We were brought in to name and work on the initial branding of a coffee shop that came to be called Mazarine, founded by a first-time entrepreneur named Hamid Rafati. As Mazarine neared opening, Hamid approached us about helping out in a new way.
We had already named Mazarine, worked on all its signage and menus and website, and developed its overall brand identity. Hamid knew that Marc Weidenbaum, Strategy & Content Director here, had a long history in music and sound, works on movie scores as a creative director, writes about electronic music, has had sound art exhibited in galleries and a museum, and teaches a course each year about the role of sound in branding. We had chatted about music on and off during the brand development. One day Hamid asked us if we might help come up with “the sound of Mazarine.”
We started off by exploring what that might mean, and came to focus on three essential elements: (1) the acoustic properties of the space, (2) the sound delivery system, and (3) what the appropriate music would be.
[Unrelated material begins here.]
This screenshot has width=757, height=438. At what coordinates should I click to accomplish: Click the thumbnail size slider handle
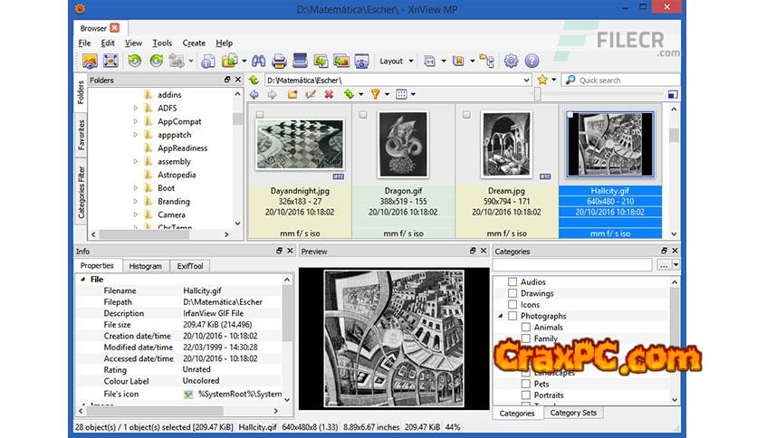coord(537,94)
We brought in an architect with a strong background in acoustics to help us with speaker selection and placement. And then we went to work on using music to reinforce the nascent brand that was Mazarine.
A key element of Mazarine was its emphasis on curation, on sharing with its customers special coffees from various esteemed sources. After talking through about a dozen different potential directions for the, we determined that we would use the music to reflect that particular strength of Mazarine’s approach. The plan was that each month we would choose one or two different independent record labels, and we would only play music from those labels: we would recognize record labels as, themselves, curators, and find a kinship with them. The genres didn’t matter, though the nature of the music did: We opted for instrumental music and songs in which the vocals were fairly muted, music that could support rather than dominate the experience of someone spending time in Mazarine. The labels we drew from included Stones Throw, Erased Tapes, Ghostly, and Leaving, among several others.
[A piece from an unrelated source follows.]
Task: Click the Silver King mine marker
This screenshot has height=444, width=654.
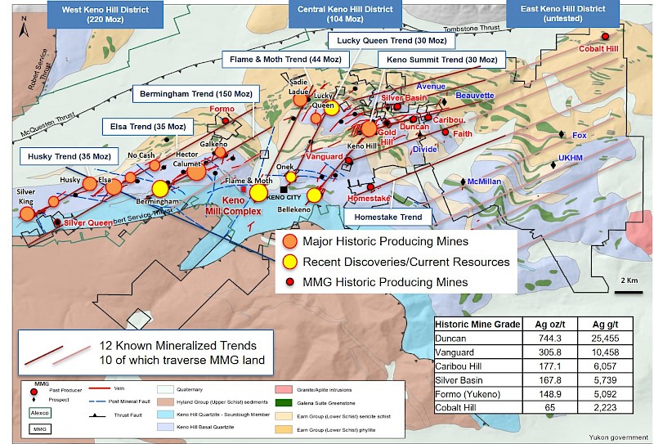Action: 27,213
Like any such creative work, the project evolved as we proceeded. At first, we thought two different moods would set the tone over the course of an average day, one a little more subdued, for the morning crowd, and one more upbeat come afternoon. We ended up expanding to four: “dawn quiet” at the start of the day, “chill” as lunch passed, “alert” as the afternoon unfolded, and a newly upbeat “party” list for the after-work crowd.
We continue to work with Mazarine as their business grows, and love that certain songs — certain flavors of music — we hear on occasion remind us of the Mazarine sound.